Mr. Ree
Mr. Ree

Reputation: 881

How to elegantly wrap overloaded methods in java?

For example, there are some overloaded methods setData(T data) where T can be Something.Builder or Something (there is no common interface implemented by both of them or setData won't accept the common interface as its parameter).

The following code will work but introduce duplicated code.

public void setSomething(Something.Builder data) {
    thirdPartyLib.setData(data);
    ...
    cache = null;
}

public void setSomething(Something data) {
    thirdPartyLib.setData(data);
    ...
    cache = null;
}

Are there any better choices?

For instance, we can merge them into one function template in C++:

template<typename T>
void setSomething(T data) {
    thirdPartyLib.setData(data);
    ...
    cache = null;
}

But how can we do it in java?

Upvotes: 1

Views: 199

Answers (2)

Ralf Kleberhoff
Ralf Kleberhoff

Reputation: 7290

If I understand correctly, thirdPartyLib.setData(data) has (at least) two overloaded versions, one for Something, and one for Something.Builder.

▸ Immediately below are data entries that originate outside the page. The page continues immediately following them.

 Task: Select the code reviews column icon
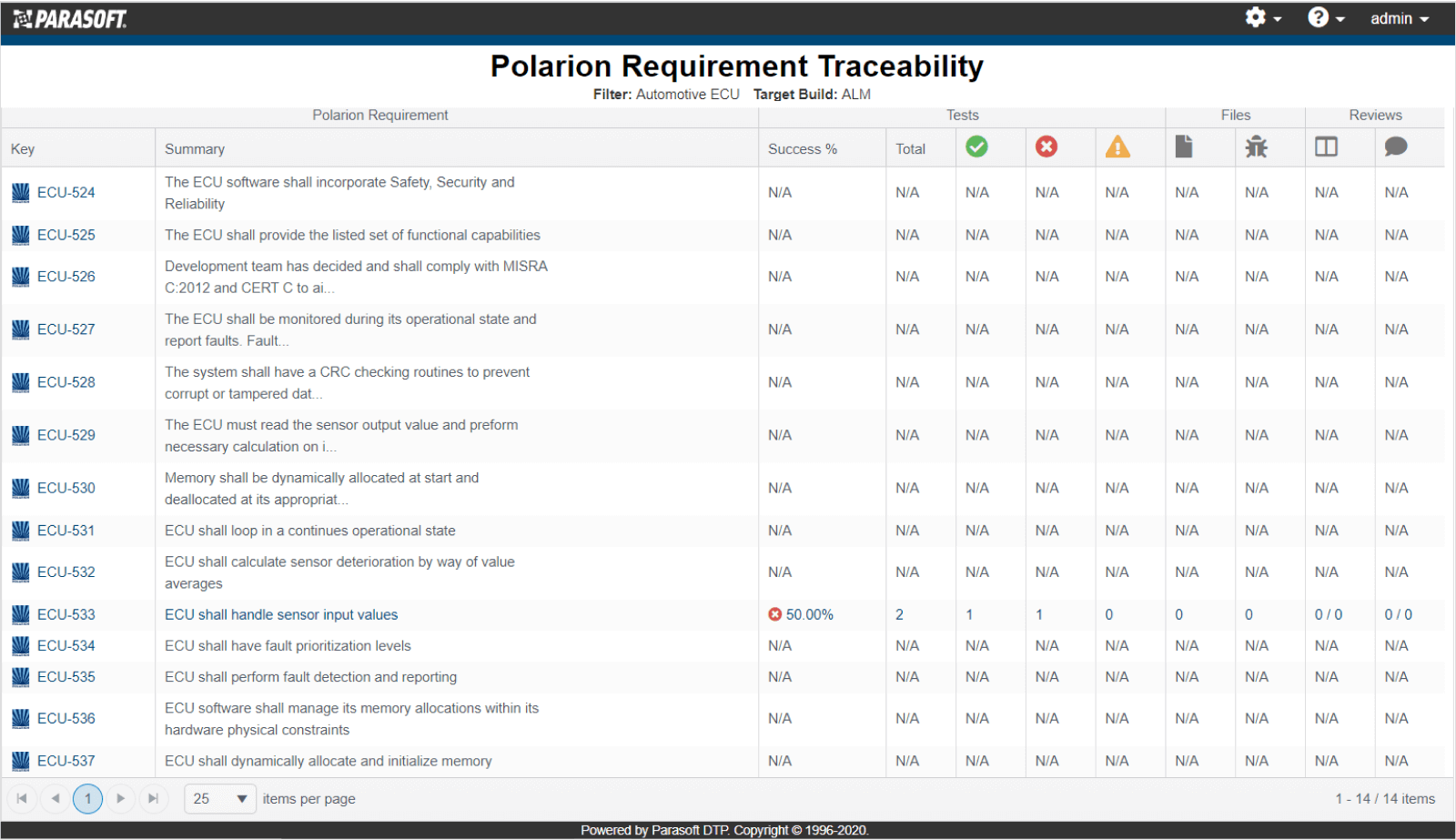coord(1326,147)
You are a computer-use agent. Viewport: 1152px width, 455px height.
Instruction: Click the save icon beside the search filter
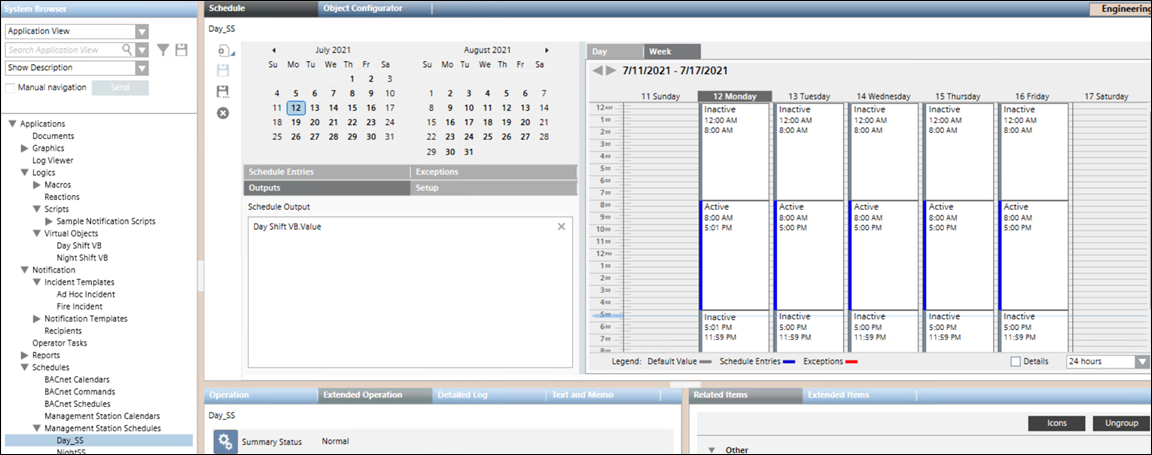tap(181, 49)
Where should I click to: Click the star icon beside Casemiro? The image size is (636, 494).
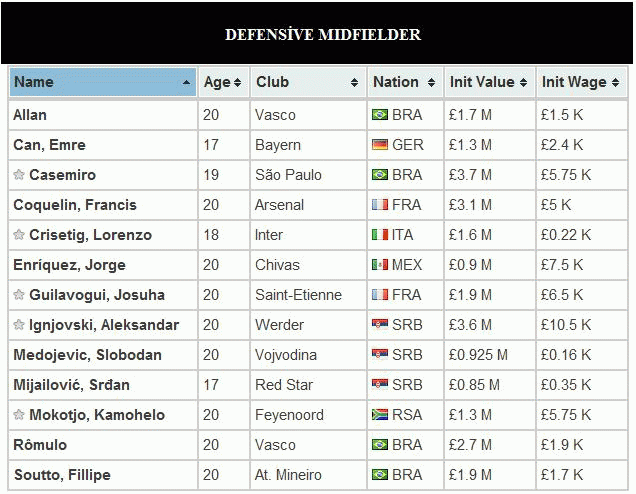click(x=19, y=174)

In Java, overloaded methods are completely distinct from one another, just happen to have the same name. You get exactly the same behavior if one is called setSomethingData(Something data), and the other setSomethingBuilderData(Something.Builder data). You can't write down a single call that switches between the two versions at runtime.

So at least for the setData() call, your code needs to have two separate statements. And then I see three approaches:

  • Stay with your duplicated setSomething() methods as given in the question. That's quite ok if it's just a handful of lines common to the two methods.
  • Have two setSomething() methods, but refactor the common parts into some helper method. I'd do that if there's more lines of common code.
  • Have one setSomething(Object data) method that decides internally which setData() version to call, using instanceof tests and casts. I'd avoid that like the plague, as it moves type-checking out of the compile-time into run-time.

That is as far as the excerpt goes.